But the “historic” outcomes, which Narayanasamy attributes to Chan and CATU’s sheer persistence, are overshadowed by the fact that Asics—along with Muji, another major customer—could have done more with their clout as buyers to hasten those results. She said that over the past 20 months, the two brands had plenty of opportunity to require Wing Star Shoes to end its union busting and remedy what she said was its “egregious” use of criminalization to silence unionists. Instead, Asics sided with the supplier, counted yellow union membership as legitimate, and otherwise stalled the process before “belatedly” engaging with WRC and the International Committee of the Labour Lawyers Association of Japan to help bring about redress, Narayanasamy added. Muji, for its part, did not “directly in the resolution of this case.”
“This case shows the stark gap between brands’ rhetoric and reality,” Narayanasamy said. “Freedom of association is supposed to be a cornerstone of ethical sourcing, yet workers were punished for exercising it while Asics and Muji failed to intervene even in the face of their supplier fabricating a criminal complaint to falsely imprison a human rights defender. Real respect for rights means preventing abuses before they escalate, not cleaning up after being forced to.”
At the same time, she said, it hasn’t been as if a switch has been thrown. The union reports that Wing Star Shoes’ management has continued to take a hostile posture against freedom of association by approaching or pressuring workers to resign from CATU membership. It has also only been deducting union dues from 10 employees, claiming that the remaining workers were still members of another employer-controlled “yellow” union.

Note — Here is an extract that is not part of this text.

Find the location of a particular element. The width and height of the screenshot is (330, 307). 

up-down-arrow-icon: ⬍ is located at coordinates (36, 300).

Wing Star Shoes “seems to have more power than the government,” one worker said. “The authorities seem unwilling or unable to enforce the laws that are meant to protect us. Many of us are too afraid to join or support an independent union, because we could end up like Chan.”

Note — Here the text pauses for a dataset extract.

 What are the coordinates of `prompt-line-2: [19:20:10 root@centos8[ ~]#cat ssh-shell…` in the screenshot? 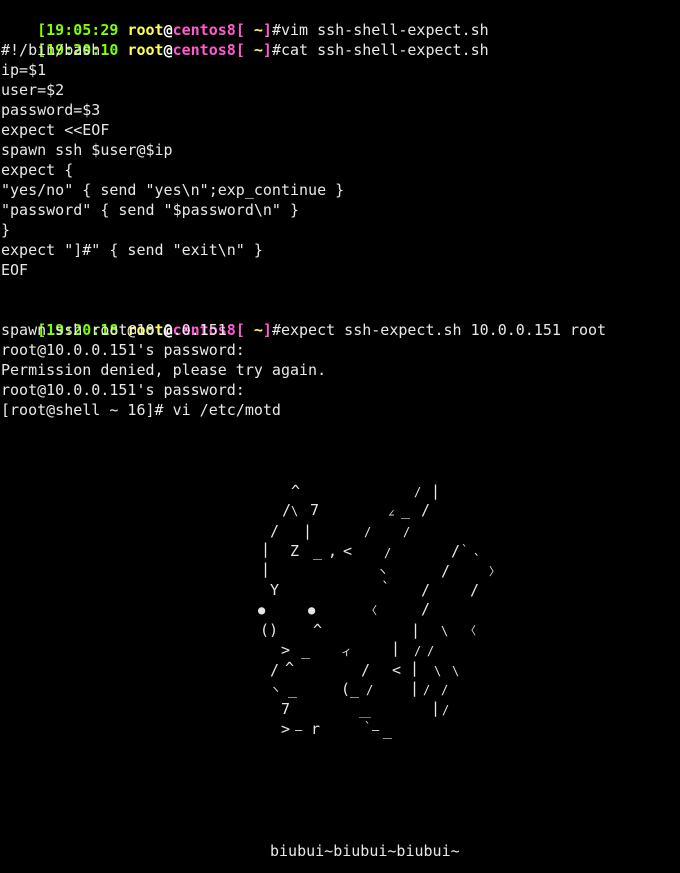 It's located at (245, 40).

According to Cambodian labor law and International Labour Organization conventions, every worker has the right to freely join or withdraw from any union and only the latest membership is considered valid.
Asics said in a statement that it remains “firmly committed” to respecting internationally recognized human rights and the fundamental right to freedom of association throughout its global supply chain and that it “has maintained continuous engagement and made active efforts with both Wing Star Shoes and Mr. Chan throughout this process, demonstrating our commitment to constructive dialogue, responsible influence and collaboration with all stakeholders.”
“Asics welcomes this progress and remains committed to transparency, accountability, and constructive engagement with all stakeholders to ensure the resolution is implemented appropriately and that the rights of all workers are respected and upheld,” it said.
Muji did not return an email requesting comment.
Narayanasamy said that the “steady creep” of criminalization of worker leaders is the “clearest sign” of “how confident factories are of brands’ apathy towards worker rights.” Both Asics and Muji, she said, must do better to fulfill their human rights due diligence responsibilities to workers in their supply chains.
Asics in particular, Narayanasamy said, has maintained its partnership with Wing Star Shoes despite a ceiling collapse at the factory that killed two workers—one of them just 15 years old—and injured several others, evidence of child and prison labor and a flurry of mass fainting incidents involving as many as 100 workers grappling with a combination of extreme heat, exhaustion and malnutrition.
“When brands look away, factories learn that brutally crushing organizing carries no cost for their business,” she said. “Without consequences from buyers, factories receive tacit agreement to simply return to business as usual. If buyers only act when they are forced to, it’s unsurprising that factories follow their lead. It’s the workers who pay the price for brands’ indifference.”